Cuando viene la soberbia, viene también la deshonra; Mas con los humildes está la sabiduría. PROVERBIOS 11:2
La autoconfianza desmedida es un enemigo mortal cuando se trata del poder de Dios. Aunque nuestro camino hacia la autosuficiencia puede gestarse cuando somos niños, nuestro sendero espiritual se invierte: de la independencia a la dependencia de Dios. El gran error fue establecer a nosotros mismos como Soberano y la fuente de todo lo bueno.
Es por eso que el orgullo es tan peligroso para nosotros espiritualmente: porque toma el crédito que solo le pertenece a Dios y lo deposita en nuestra cuenta. En lugar de glorificar a Cristo, vemos nuestros logros como completamente nuestros. Pero no te engañes: es Dios quien nos concede el éxito. Y el Señor se deleita en ayudarnos a triunfar. Sin embargo, nuestros logros nunca deben venir a expensas de nuestra intimidad con Él.

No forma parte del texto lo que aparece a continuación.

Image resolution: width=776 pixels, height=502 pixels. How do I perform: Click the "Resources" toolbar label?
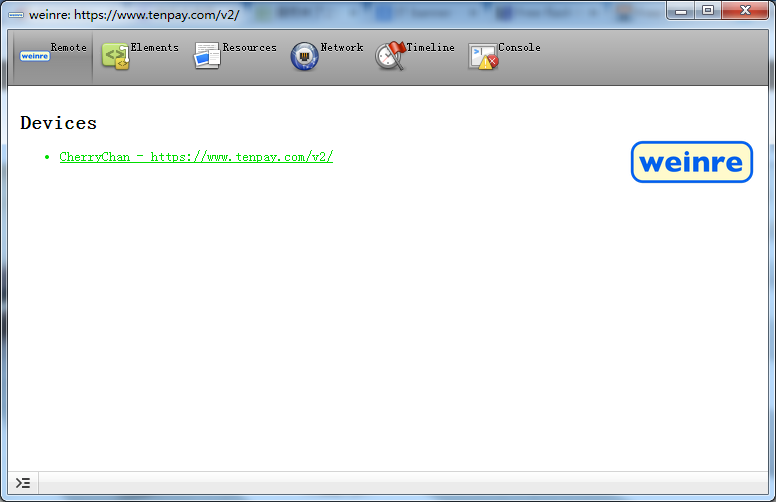pyautogui.click(x=249, y=47)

Así que si sientes que tu corazón ha sido endurecido por el orgullo, detente por un momento y aprecia la grandeza de Dios. Tal vez te convenzan de que la sabiduría del Señor estableció el universo. Puedes hacer grandes cosas, pero nada es imposible con Dios. Eres capaz de esfuerzos nobles, pero Jesús vino a servir y dar su vida por todos nosotros. De esta manera, desarrollarás una comprensión reverente de quién es Él. Y mientras exaltas al Señor, Él te honrará.
Señor, perdóname por las veces que el orgullo me ha llevado a tomar crédito por lo que solo tú has hecho. Ayúdame a reconocer que cada logro, cada talento y cada éxito provienen de ti. Quebranta cualquier autosuficiencia en mi corazón y enséñame a depender completamente de ti. Que mi vida glorifique tu nombre, no el mío. Dame un corazón humilde que reconozca tu grandeza y te exalte en todo. Desarrolla en mí una reverencia profunda por quien tú eres. En el nombre de Jesús, Amén.